ENTRIES PROVIDED
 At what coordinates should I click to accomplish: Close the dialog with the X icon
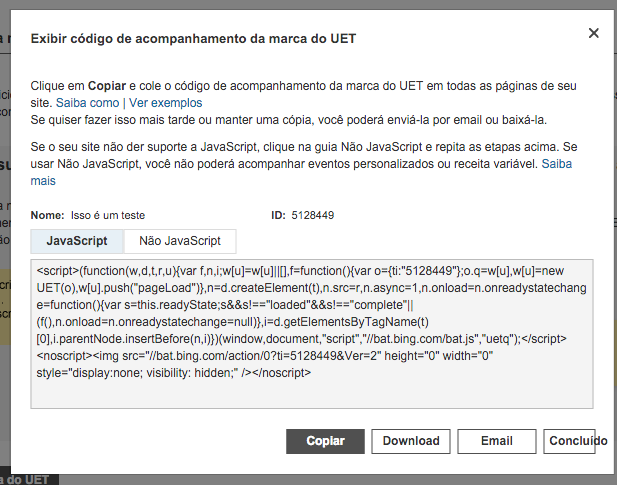pos(594,33)
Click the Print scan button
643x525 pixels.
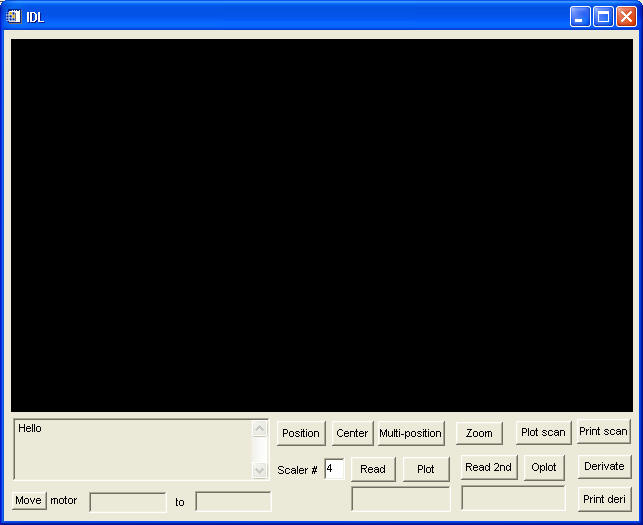pyautogui.click(x=603, y=432)
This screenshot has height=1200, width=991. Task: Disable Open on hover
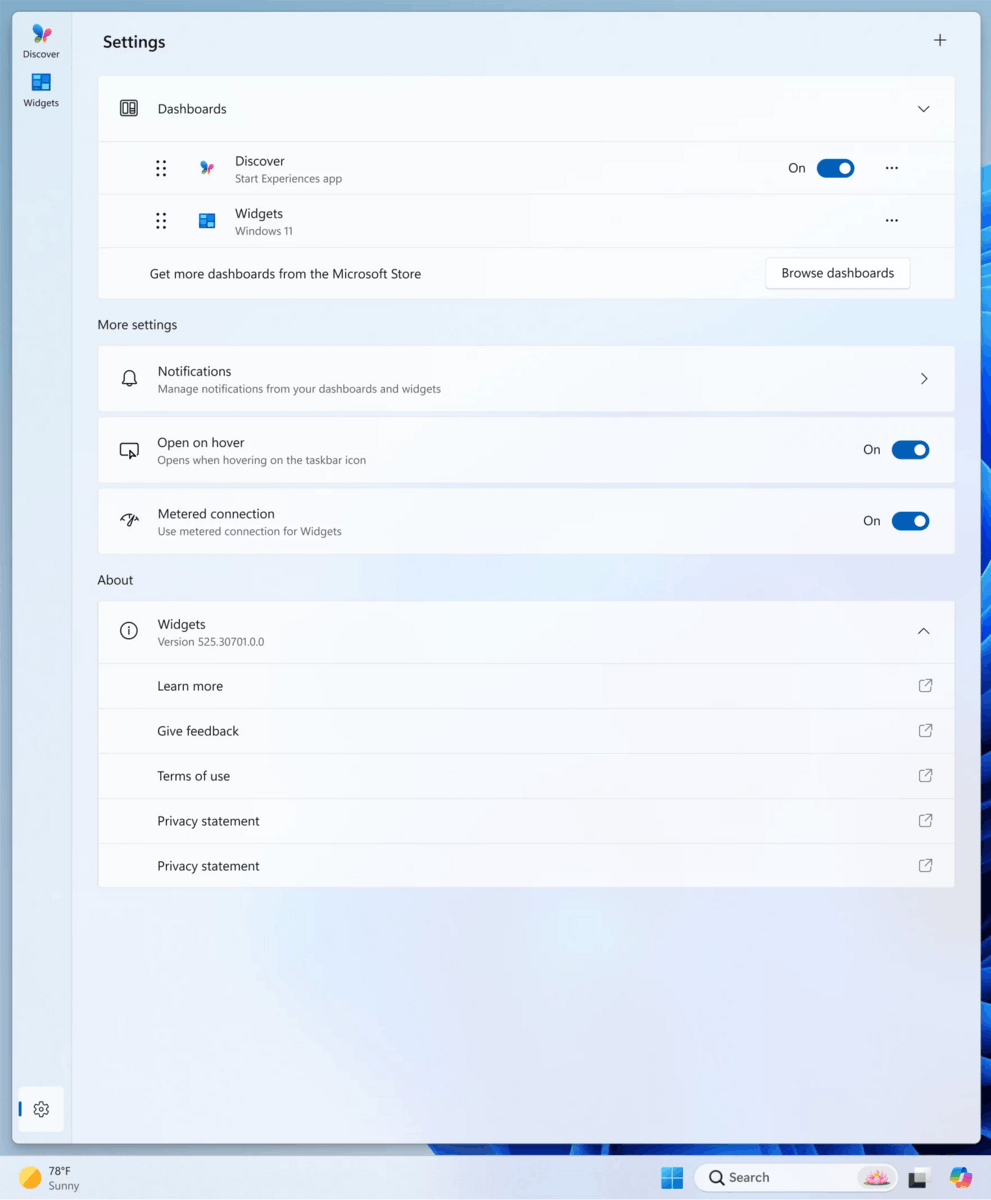[x=910, y=449]
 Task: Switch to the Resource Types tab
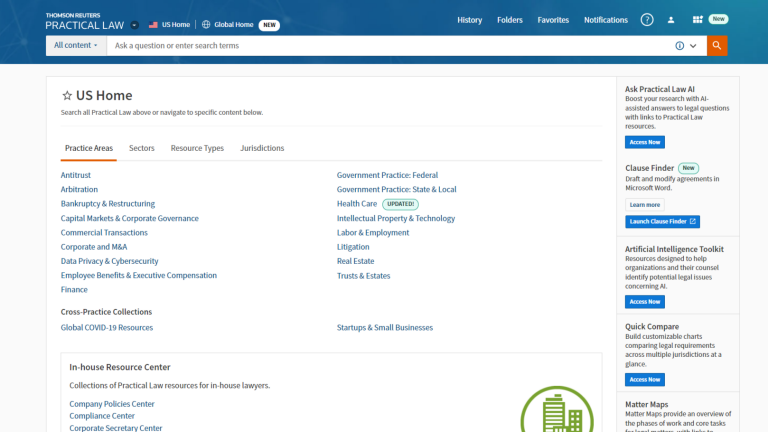pyautogui.click(x=197, y=148)
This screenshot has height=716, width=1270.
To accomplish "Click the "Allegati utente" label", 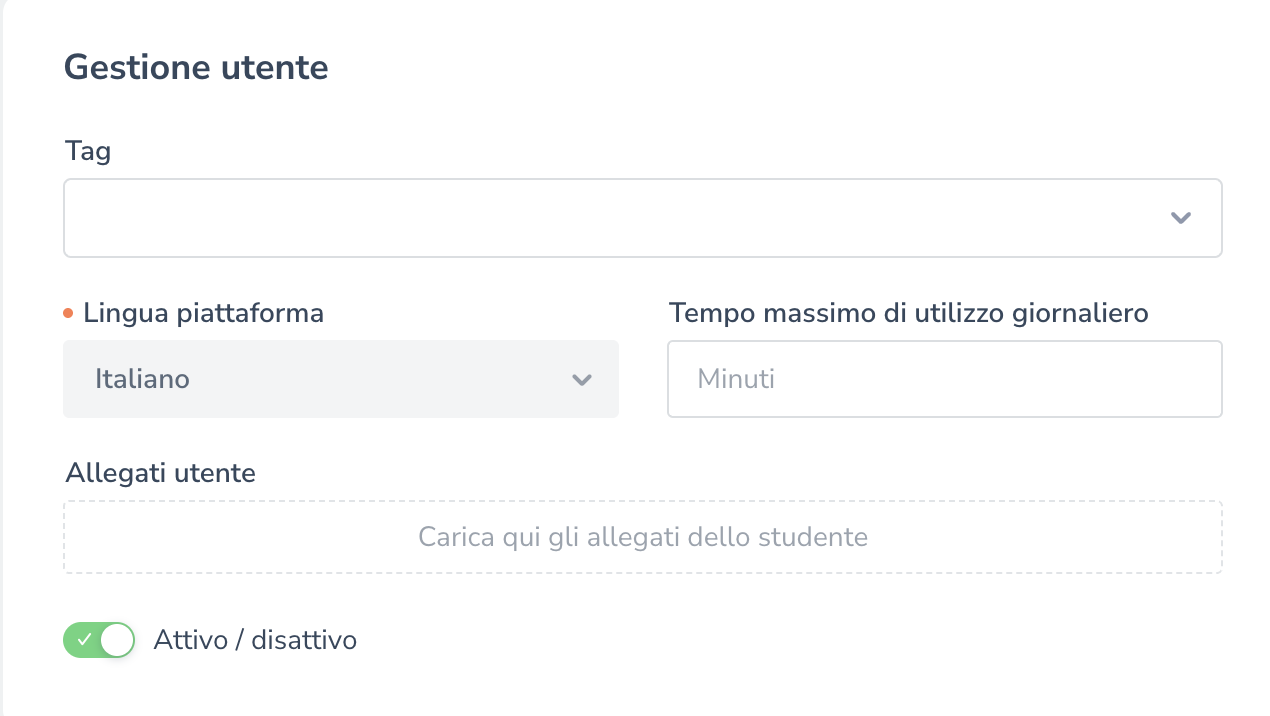I will [160, 472].
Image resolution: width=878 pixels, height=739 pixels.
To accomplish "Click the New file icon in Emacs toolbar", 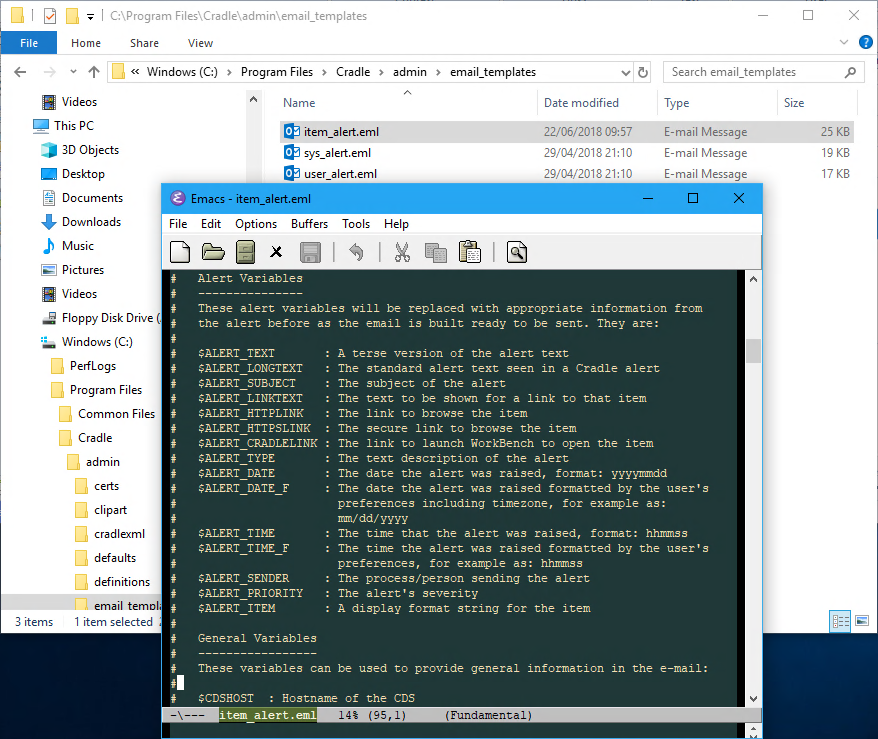I will pyautogui.click(x=180, y=252).
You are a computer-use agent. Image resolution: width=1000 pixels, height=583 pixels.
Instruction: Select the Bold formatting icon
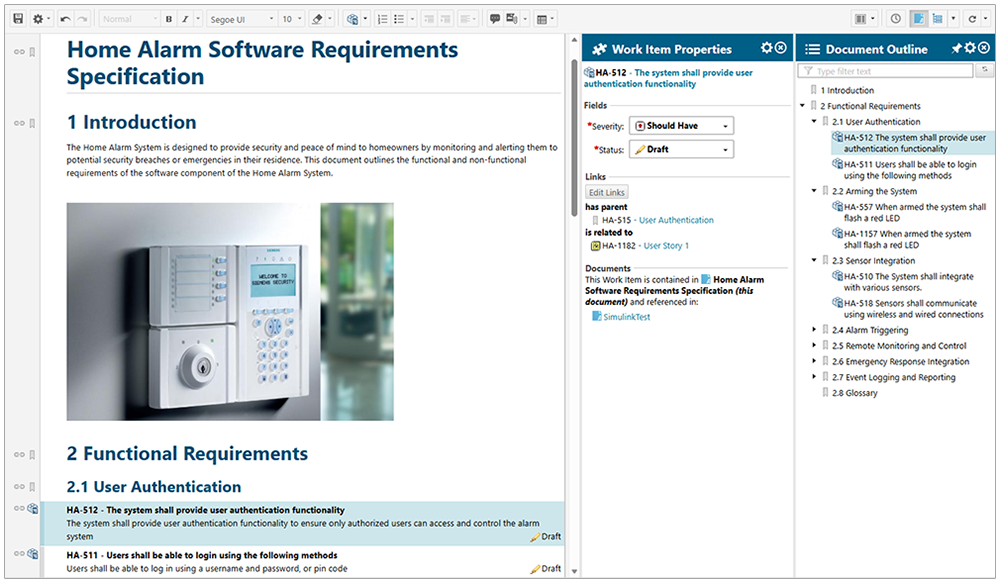pos(169,17)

TASK
Lines with "resolution" in them: work out how many there are in the listing and give the figure alone.

EXERCISE OUTPUT
2